Ramaphosa's rail adventures: a case of strangers on a train
Our president was shocked at experiencing a delay on Metrorail. But leaders should never lose touch with ordinary people
Our former president, one of the founding fathers of our democracy, Nelson Mandela, was, for the most part, a level-headed individual. I qualify that statement with "for the most part" because he also exhibited a hotheaded streak.
I was reminded of this when someone forwarded a YouTube clip of Mandela admonishing what's-his-kaalkop, the last apartheid president, during a 1994 elections debate. Madiba made a number of bold, crazy declarations in that debate, but it was when he declared that the new leadership would "lead lifestyles similar to those of the community" that the beverage I'd been sipping spurted out of my nostrils.
This came to mind when I heard that President Cyril Ramaphosa had been stuck inside a Metrorail train from Mabopane for a measly three hours. Long before I read the statement from him, I knew what it would say. How shocking and unacceptable it is that "our people" are subjected to this shoddy service and how "we" will "engage with" the appropriate folks at Prasa to look into this. Naturally, it wasn't too long before the joke-churning machinery on Twitter went into overdrive.

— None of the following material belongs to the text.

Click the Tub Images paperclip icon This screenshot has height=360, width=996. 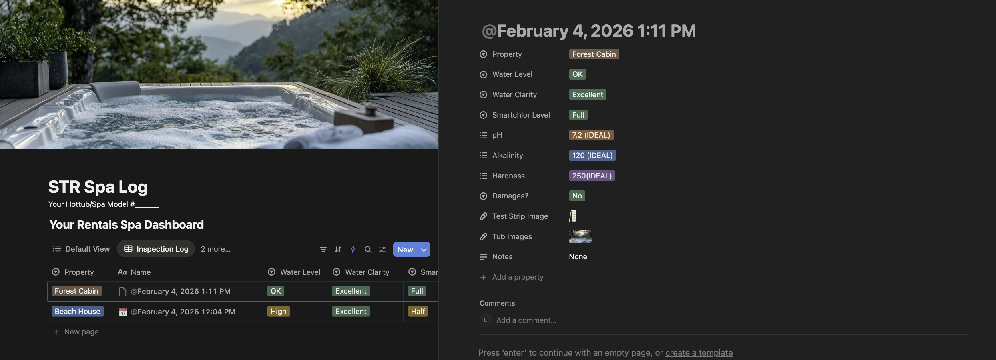tap(484, 236)
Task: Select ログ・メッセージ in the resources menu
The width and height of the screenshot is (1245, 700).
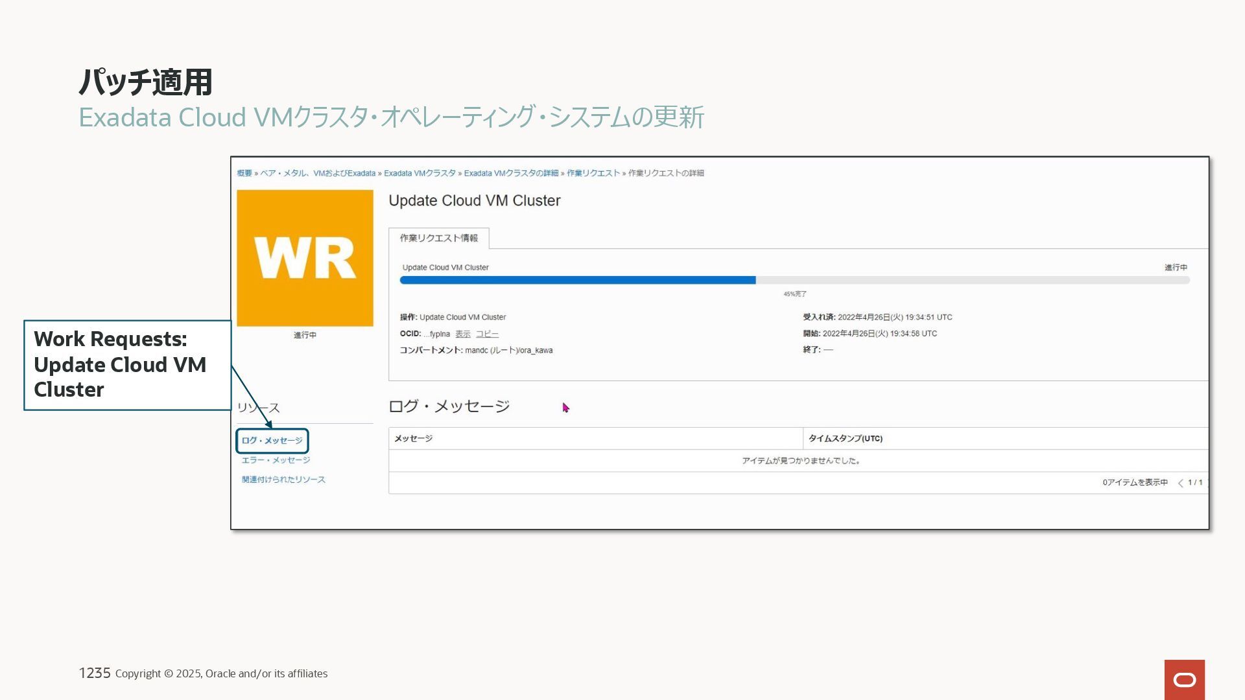Action: [272, 441]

Look, I agree that this episode was hilarious. It was hilarious for anyone who doesn't depend on a Metrorail train to travel every single day. To quote Dave Chapelle: "Everything is funny until it happens to you."
I'll tell you what changes I expect to see in Metrorail's service in the foreseeable future: the service grinding to a total halt. And I'll tell you why I'm so pessimistic. It centres on our general mindset about what constitutes social upward mobility around here. Success in this country can be defined as "the extent to which an individual can extricate and insulate themselves from the ever-expanding sea of poverty".

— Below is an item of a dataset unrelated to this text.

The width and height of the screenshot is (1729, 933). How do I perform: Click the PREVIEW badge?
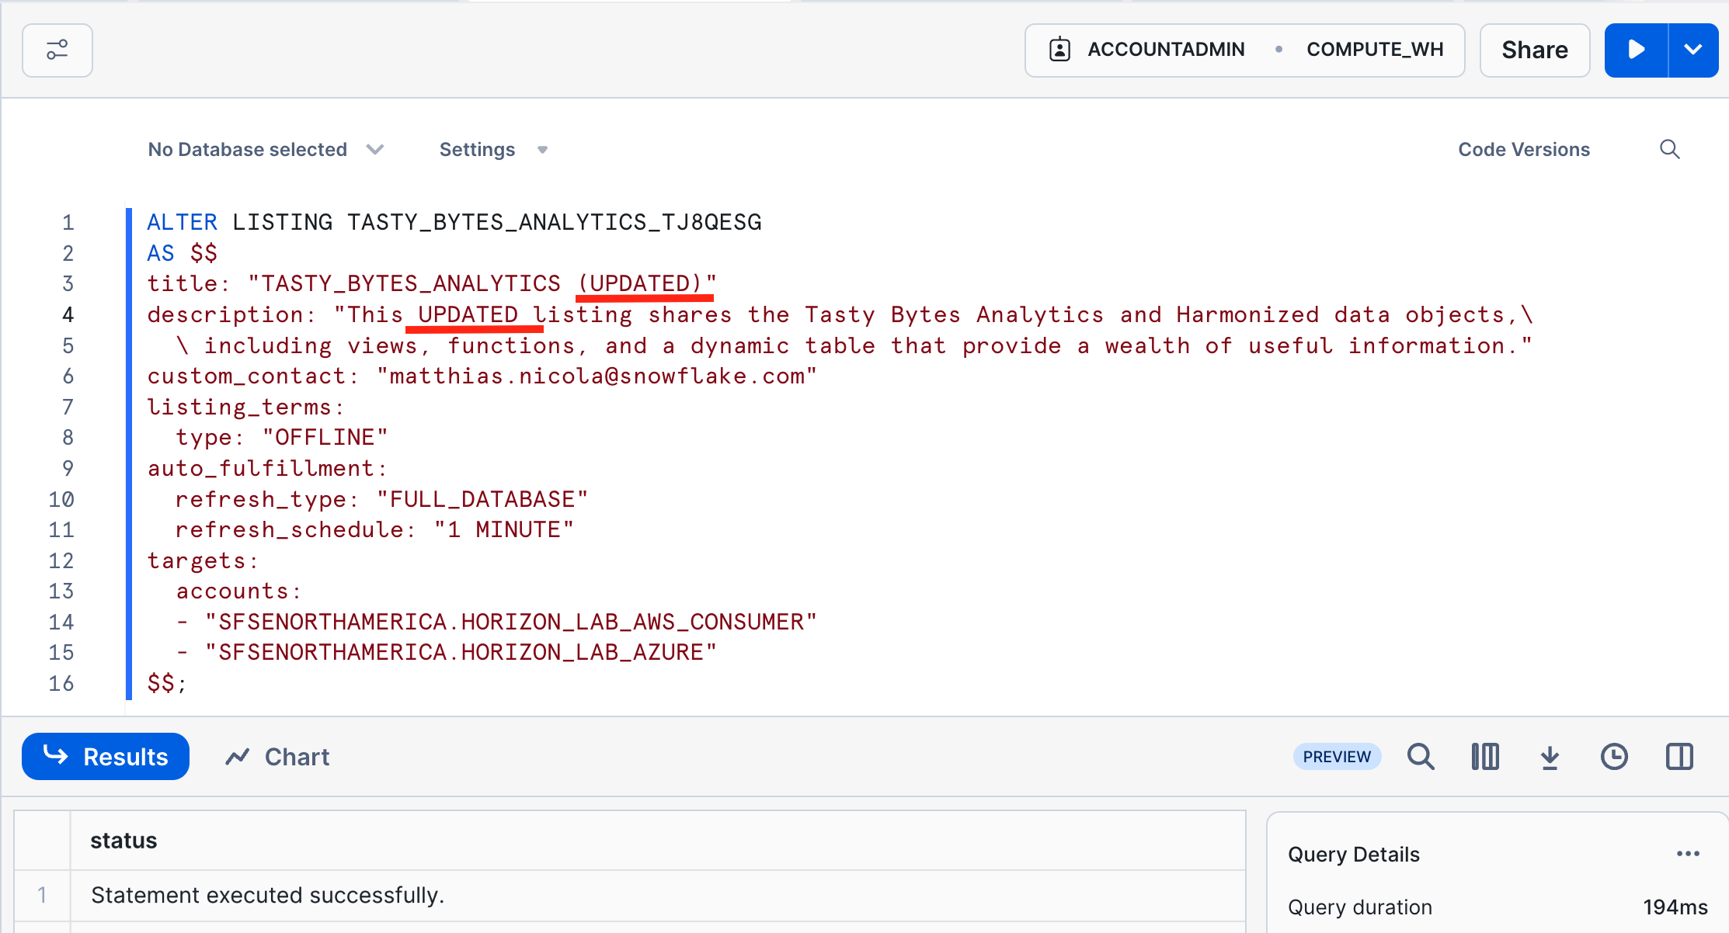pos(1336,756)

For those of us in the much-touted "black middle class", this means moving out of black townships and the "black world". "Success" is leaving Tembisa for Midrand, Soweto for Bassonia or KwaMashu for Ballito.

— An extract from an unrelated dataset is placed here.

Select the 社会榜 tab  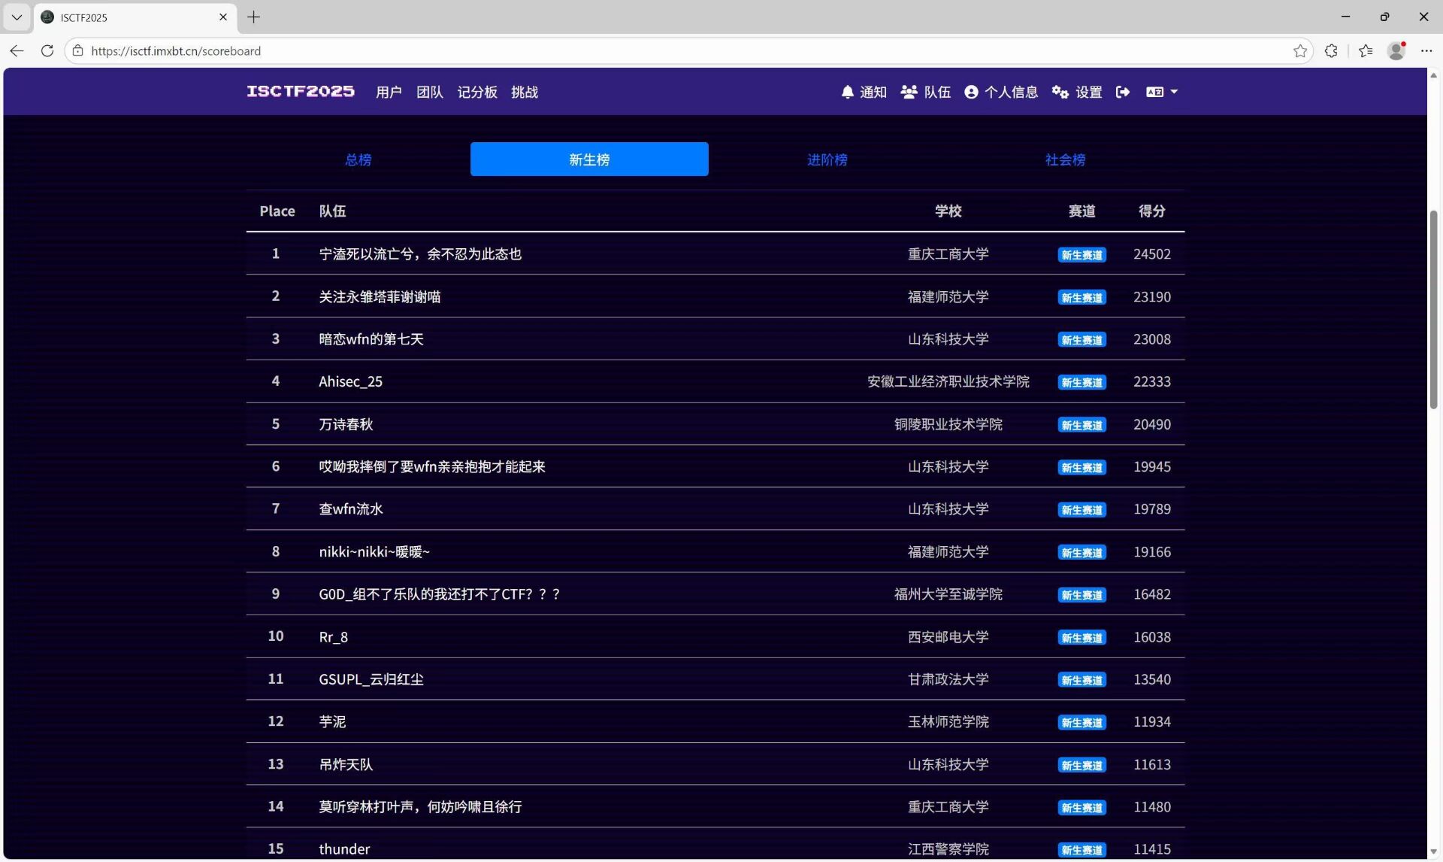(1065, 159)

It means escaping public hospitals, township government schools, the Toyota Quantum taxi, the kota from the corner spaza shop and everything associated with the "ordinary" black South African.
And believe me when I tell you that, given the demographics of this country, it requires deliberate, meticulously planned, Herculean effort for anyone to live in Johannesburg without ever riding in a minibus taxi, catching a train to Park Station, visiting a friend in Soweto or Alexandra or picking up a kid from a sleepover in Tembisa.
If this column catches you in a particularly defensive mode you could argue that there is not much effort required to avoid the "other side" and that this is just the "natural" order of things. But if you're an elected representative, you forfeit the right to use this defence. Not when Madiba proclaimed that you would "lead [a] lifestyle similar to [that] of the community".
When I first settled in Gauteng, in 1994, I lived in a commune in Kelvin; then an almost exclusively white suburb. Prominent, upwardly mobile black South Africans, notably former elections head Brigalia Bam, Saki Macozoma and former WBA lightweight boxing champion Dingaan Thobela, had recently flocked to the suburb. Despite my R1,200 monthly wage back then, I also felt quite "upwardly mobile" as I watched USA '94 Fifa World Cup games at Pappas restaurant/pub. The township seemed like a distant memory, permanently left in the past.
Fast-forward a quarter of a century and I hear Kelvin referred to as "Alexandra Extension". Whichever way you look at it, the characterisation is nothing more than "too many black people".
A relative of mine, recently moved to Durban, was struggling to find a school for her nine-year-old daughter. I told her I'd been rather pleased with Berea Primary, where my firstborn, Ntobeko, started his primary schooling in 2000. Another relative wrinkled her nose and retorted, "Yes, that was back then. The school has gone rather 'dark' in recent times." I was left gasping.
My dearly departed uncle Mafika Gwala, the poet, told me whatever you do, never lose your connection with the average citizen in whatever society you live in. Keep your nose on the ground. Know your taxi routes and train lines. Be on a first-name basis with Mam' Tryphina, the shebeen queen who sells mogodu (ox tripe) on a Monday morning.
Last week, before this presidential train fracas, I decided to commute to my Kaya FM drive-time show, Uncaptured, using minibus taxis. The fare on a particular leg was R8.50. It occurred to me that even if I got nothing else out of the experience, I was now equipped to churn out multiples of 8.5 on demand.